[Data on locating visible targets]
* * * *
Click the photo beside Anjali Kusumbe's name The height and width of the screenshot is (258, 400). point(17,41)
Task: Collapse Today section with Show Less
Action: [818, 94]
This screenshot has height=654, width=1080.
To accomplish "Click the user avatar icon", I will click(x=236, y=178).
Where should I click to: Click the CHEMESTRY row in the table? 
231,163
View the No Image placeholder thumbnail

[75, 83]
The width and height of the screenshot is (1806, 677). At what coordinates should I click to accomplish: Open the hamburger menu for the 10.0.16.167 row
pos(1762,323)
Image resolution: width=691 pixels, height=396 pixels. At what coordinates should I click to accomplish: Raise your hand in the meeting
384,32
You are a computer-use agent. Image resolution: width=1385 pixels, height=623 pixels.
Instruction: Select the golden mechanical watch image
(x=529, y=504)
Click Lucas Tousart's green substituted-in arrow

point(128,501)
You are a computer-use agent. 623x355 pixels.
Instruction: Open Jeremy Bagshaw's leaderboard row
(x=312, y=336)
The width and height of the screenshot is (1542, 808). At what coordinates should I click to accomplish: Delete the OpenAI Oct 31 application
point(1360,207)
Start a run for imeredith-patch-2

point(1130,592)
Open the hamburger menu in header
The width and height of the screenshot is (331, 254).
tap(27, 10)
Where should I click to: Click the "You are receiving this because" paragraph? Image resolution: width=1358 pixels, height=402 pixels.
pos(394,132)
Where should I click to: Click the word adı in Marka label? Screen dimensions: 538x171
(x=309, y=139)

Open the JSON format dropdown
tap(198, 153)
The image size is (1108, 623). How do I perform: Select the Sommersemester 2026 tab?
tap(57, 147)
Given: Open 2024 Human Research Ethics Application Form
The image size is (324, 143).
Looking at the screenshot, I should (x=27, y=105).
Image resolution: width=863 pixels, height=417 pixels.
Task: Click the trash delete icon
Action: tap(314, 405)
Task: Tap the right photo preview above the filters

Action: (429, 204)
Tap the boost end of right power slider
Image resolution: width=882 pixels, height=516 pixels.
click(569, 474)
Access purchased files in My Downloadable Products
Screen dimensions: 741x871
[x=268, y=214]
* * * *
(WRITTEN PROBLEM) Collect every line in the rows above that contains the string "Select", copying each line in full. Treat uppercase and lowercase letters as different.

(SOLUTION TO THE PROBLEM)
Instruction: Select the golden mechanical watch image
The image size is (1108, 623). How do I perform: Select the Sommersemester 2026 tab?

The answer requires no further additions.